図2】本発明によって製造された製品と、従来式に製造された製品(発泡なし)および参照サンプル(鶏の胸肉)との繊維状構造の比較の図である。
図3a】本発明によって製造された製品と、従来式に製造された製品(発泡なし)との多孔性の比較の図である。
図3b】本発明によって製造された製品と、従来式に製造された製品(発泡なし)との多孔性の比較の図である。

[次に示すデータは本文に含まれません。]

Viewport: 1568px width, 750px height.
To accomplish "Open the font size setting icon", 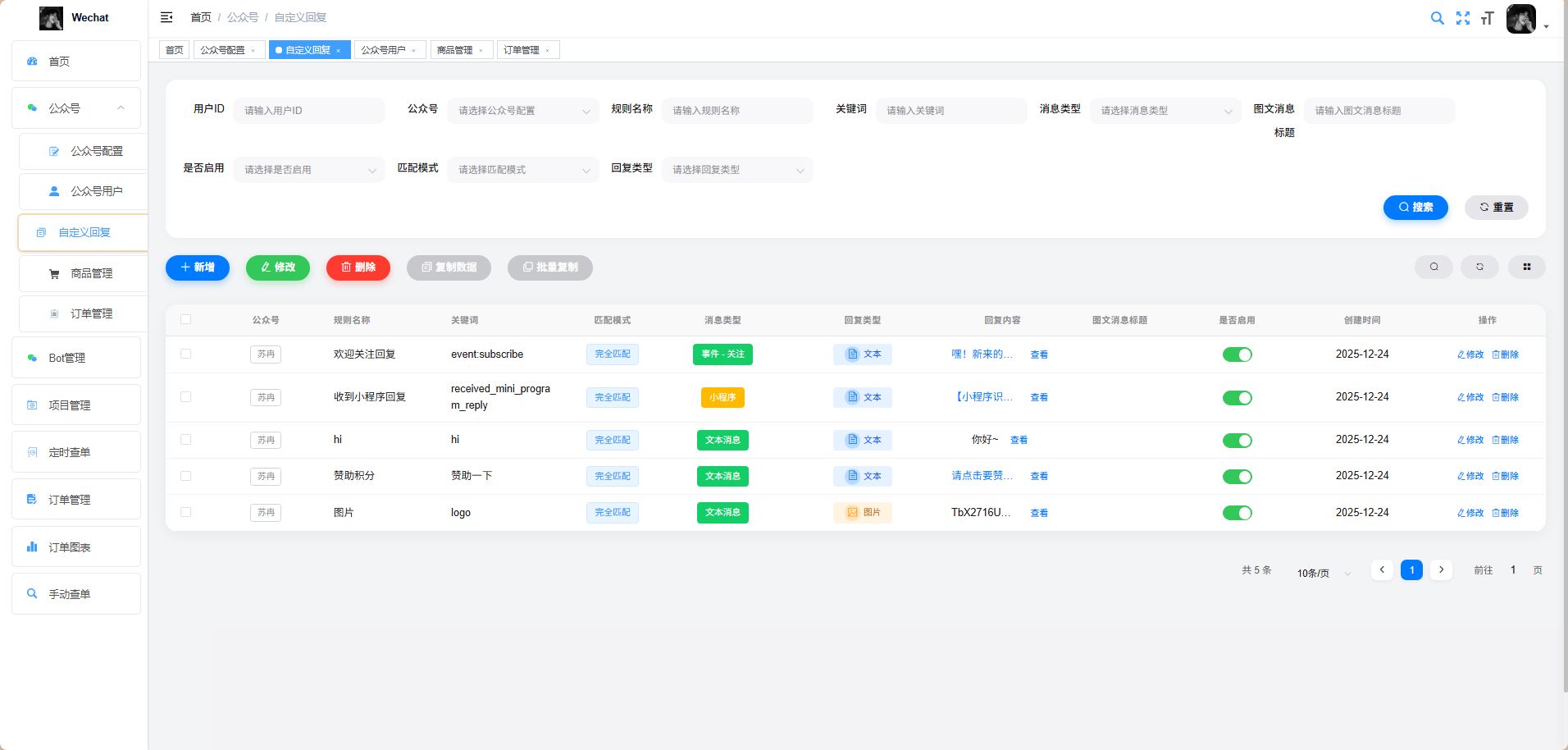I will (1487, 18).
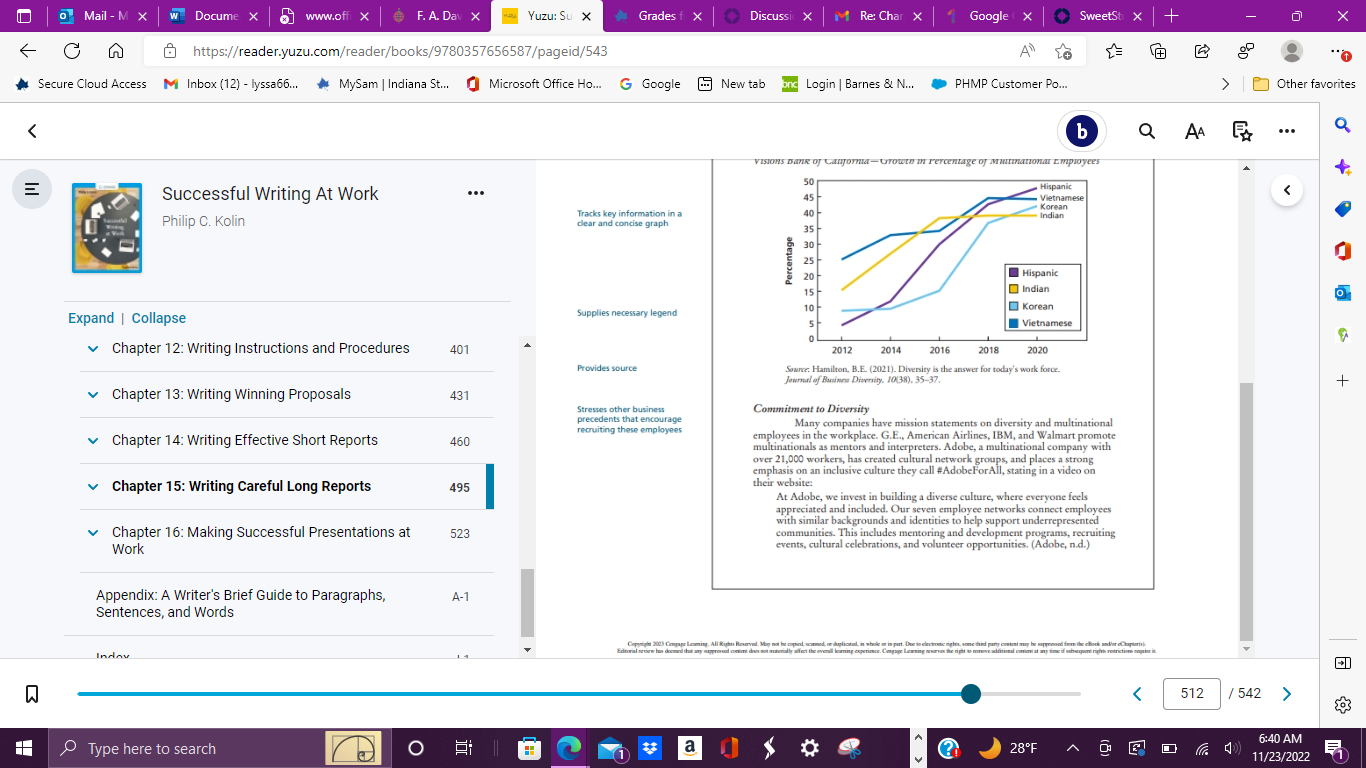
Task: Click the Collapse link in the contents panel
Action: (159, 318)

図3c】本発明によって製造された製品と、従来式に製造された製品(発泡なし)との多孔性のさらなる比較の図である。
図3d】本発明によって製造された製品と、従来式に製造された製品(発泡なし)との多孔性のさらなる比較の図である。
図4a】本発明によって製造された製品と、従来式に製造された製品(発泡なし)とのテクスチャ値の比較の図である。
図4b】本発明によって製造された製品と、従来式に製造された製品(発泡なし)との異方性指数値の比較の図である。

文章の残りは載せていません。